L'intelligence artificielle s'impose progressivement dans les entreprises, les services publics et les startups africaines. Mais derrière les applications et les modèles d'IA se joue une autre bataille, beaucoup moins visible : celle des infrastructures capables de faire fonctionner cette technologie à grande échelle.
En Afrique, cette question devient de plus en plus stratégique alors que les investissements dans le cloud, les centres de données, la connectivité et les compétences liées à l'IA s'accélèrent.
Google renforce ses investissements
Lors de son premier Google Cloud Summit en Afrique, organisé à Johannesburg en juillet 2026, Google a annoncé plusieurs initiatives consacrées à l'IA, au cloud, à la connectivité et au développement des compétences.

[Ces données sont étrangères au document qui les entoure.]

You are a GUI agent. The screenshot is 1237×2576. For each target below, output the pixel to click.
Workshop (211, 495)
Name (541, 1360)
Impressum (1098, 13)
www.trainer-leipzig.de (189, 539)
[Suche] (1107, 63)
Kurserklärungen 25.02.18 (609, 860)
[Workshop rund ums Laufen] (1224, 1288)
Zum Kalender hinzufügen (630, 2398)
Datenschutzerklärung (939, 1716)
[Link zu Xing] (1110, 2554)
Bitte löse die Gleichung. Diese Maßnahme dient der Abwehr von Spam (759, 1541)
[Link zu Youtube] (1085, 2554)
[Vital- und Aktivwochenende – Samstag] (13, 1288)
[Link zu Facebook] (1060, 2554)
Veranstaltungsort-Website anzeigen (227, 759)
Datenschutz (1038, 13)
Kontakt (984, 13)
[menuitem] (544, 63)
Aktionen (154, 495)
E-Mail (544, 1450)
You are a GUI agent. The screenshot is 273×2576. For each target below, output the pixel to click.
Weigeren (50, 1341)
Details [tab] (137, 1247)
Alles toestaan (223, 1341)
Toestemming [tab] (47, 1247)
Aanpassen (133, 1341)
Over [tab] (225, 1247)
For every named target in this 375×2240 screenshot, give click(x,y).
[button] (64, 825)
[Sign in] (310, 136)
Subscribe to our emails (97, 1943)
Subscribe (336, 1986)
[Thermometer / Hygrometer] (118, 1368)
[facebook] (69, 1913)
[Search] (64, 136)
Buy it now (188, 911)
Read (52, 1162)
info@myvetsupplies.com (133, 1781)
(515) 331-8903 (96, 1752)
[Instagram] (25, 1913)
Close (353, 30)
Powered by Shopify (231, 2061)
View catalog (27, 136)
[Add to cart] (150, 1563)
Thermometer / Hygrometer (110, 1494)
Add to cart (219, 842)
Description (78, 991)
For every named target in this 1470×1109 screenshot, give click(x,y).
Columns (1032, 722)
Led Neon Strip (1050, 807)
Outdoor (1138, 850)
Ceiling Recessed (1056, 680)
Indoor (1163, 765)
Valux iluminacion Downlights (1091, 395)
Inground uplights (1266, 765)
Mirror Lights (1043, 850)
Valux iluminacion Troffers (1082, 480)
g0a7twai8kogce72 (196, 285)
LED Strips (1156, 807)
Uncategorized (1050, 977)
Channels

L'entreprise a notamment annoncé la création du Google Africa Applied AI Lab, basé à Accra, au Ghana, destiné à rapprocher chercheurs, entrepreneurs africains et ingénieurs de Google.
Google a également annoncé des investissements dans les infrastructures numériques et l'IA agentique sur le continent.
Pourquoi l'infrastructure est-elle aussi importante ?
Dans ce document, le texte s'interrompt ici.